11.11.2019 05:02 |

Osteoporose

Alle 3 Sekunden bricht ein Knochen

Weltweit erleiden jede dritte Frau und jeder fünfte Mann ab dem 50. Lebensjahr eine osteoporosebedingte Fraktur. Unbedingt einen Facharzt aufsuchen!

40 Prozent der Betroffenen können nach einem Knochenbruch nicht selbstständig gehen, und 60 Prozent sind ein Jahr danach weiterhin hilfebedürftig. Aufgrund dieser körperlichen Beeinträchtigungen benötigen 33 Prozent der Patienten nach einer Hüftfraktur umfassende Betreuung oder müssen in einem Pflegeheim versorgt werden. „Die eigene Knochengesundheit muss daher für alle Erwachsenen Priorität haben. Der Erhalt starker Knochen und Muskeln ist der Schlüssel zu einer aktiven, mobilen Zukunft im Alter. Wenn Sie einem erhöhten Risiko ausgesetzt sind, zögern Sie nicht, Ihren Arzt auf eine Untersuchung und gegebenenfalls auf eine geeignete Behandlungsstrategie anzusprechen. Heute gibt es eine breite Palette wirksamer Therapien, die das Risiko von Hüftfrakturen und Wirbelsäulenfrakturen um bis zu 40 Prozent bzw. um 30-70 Prozent reduzieren“, erklärt Prof. Cyrus Cooper, Präsident von der „The International Osteoporosis Foundation“ (IOF) in der Schweiz.

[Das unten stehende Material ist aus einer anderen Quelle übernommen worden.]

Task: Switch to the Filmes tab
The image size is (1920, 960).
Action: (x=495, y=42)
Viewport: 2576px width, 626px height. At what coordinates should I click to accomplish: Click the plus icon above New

Zu den Faktoren, die auf eine Osteoporose hinweisen können, zählen:

  • Knochenbrüche nach einem leichten Sturz bei Menschen über 50.
  • Abnahme der Körpergröße um mehr als vier Zentimeter.
  • Langfristige Einnahme von Glukokortikoiden oder anderen knochenschädigenden Medikamenten.
  • Körperliche Gebrechlichkeit und Untergewicht.
  • Wenn die Eltern bereits unter Osteoporose leiden. Testen Sie online Ihr Risiko!

Hier ein paar Tipps von der „Orthopädie & Traumatologie Simmering“ (Wien):

  • Viel Bewegung und Krafttraining. Werden die Muskeln belastet, regt das den Knochenaufbau an.
  • Rauchen schadet nicht nur der Lunge, sondern auch den Knochen. Deshalb Finger weg vom Glimmstängel!
  • Vitamin-D-Mangel kann das Risiko für Osteoporose erhöhen. Daher täglich Sonnenlicht danken, dann kann der Körper ausreichend dieses Vitamin herstellen.
  • Zu viel Phosphor in der Nahrung (etwa Fleisch, Wurst und Fertiggerichte) fördert die Ausscheidung von Kalzium, das aber dringend für die Knochen benötigt wird.